Memanfaatkan persamaan perilaku negatif untuk edukasi

Persamaan, termasuk dalam perilaku negatif, dapat membangun kepercayaan, kemudian membuka jalan bagi persuasi. Mungkin terdengar kurang elok tapi sebetulnya lumayan ampuh menyasar isu sensitif. Berikut contohnya.
Budi : Jadi, bagaimana paru-paru saya, Dok?
Dok Amru : Kayaknya, sama seperti saya.
Budi : Maksudnya?
Dok Amru : Mas Budi perokok berat, ya?
Budi : Iya.
Dok Amru : Saya juga.
Budi : Lho, Dokter merokok?
Dok Amru : Iya, he he he. Sulit sekali berhenti.
Budi : He he he. Saya juga, Dok.
Dok Amru : Saya sih baru bisa mengurangi. Dari 2 bungkus sehari jadi ½ bungkus.
Budi : Wah, gimana itu caranya, dok?
Dok Amru : ……. (menceritakan teknik-teknik mengurangi adiksi rokok)
Persamaan perilaku negatif membuat komunikasi lebih nyaman. Orang merasa tidak disalahkan. Tidak merasa terpojok akibat perbuatan, yang dari sudut pandang kesehatan dinilai kurang baik. Hasilnya, orang pun mau membuka diri dan mendengarkan.
Bagaimana bila kita tidak memiliki persamaan perilaku dengan warga yang dilayani?

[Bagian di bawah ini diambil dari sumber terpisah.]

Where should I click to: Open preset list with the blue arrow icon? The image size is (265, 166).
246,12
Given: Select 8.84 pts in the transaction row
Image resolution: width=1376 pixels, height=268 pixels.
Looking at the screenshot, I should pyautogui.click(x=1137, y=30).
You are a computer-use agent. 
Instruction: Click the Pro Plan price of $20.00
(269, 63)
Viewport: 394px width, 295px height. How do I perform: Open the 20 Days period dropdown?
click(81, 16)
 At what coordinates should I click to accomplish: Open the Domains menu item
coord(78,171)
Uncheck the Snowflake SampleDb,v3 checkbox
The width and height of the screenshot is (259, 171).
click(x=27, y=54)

Kita bisa gunakan orang lain tapi yang dekat, yang dipandang menempel (attached) dengan kita, seperti suami/ istri, anak, atau kakak adik. Misalnya,
Dok Nae : Istri saya juga susah banget berhenti merokok.

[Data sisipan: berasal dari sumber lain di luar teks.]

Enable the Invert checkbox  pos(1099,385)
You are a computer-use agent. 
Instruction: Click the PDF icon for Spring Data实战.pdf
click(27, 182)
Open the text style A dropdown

Dea : Oh, istri dokter merokok?
Dok Nae : Iya, sejak kuliah. Padahal dokter.
Dea : Tapi ga apa-apa paru-parunya? Sehat?
Dok Nae : Ya, nggak juga. Sama seperti Bu Dea.
Dea : Oh…
Dok Nae : Makanya, sekarang dia mengurangi saja. Bisa drastis, sih.

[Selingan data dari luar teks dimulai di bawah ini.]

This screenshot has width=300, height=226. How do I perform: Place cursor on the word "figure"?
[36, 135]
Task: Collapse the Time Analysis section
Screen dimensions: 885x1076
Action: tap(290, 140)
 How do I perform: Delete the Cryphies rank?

Dea : Oh. Gimana itu caranya, Dok?
Dok Nae : ……. (menceritakan teknik-teknik mengurangi adiksi rokok)
Dengan menggunakan persamaan perilaku (negatif) orang-orang terdekat, warga tidak merasa dipojokkan. Lha, iya. Dokternya sendiri menyayangi orang-orang yang berperilaku negatif itu, kan?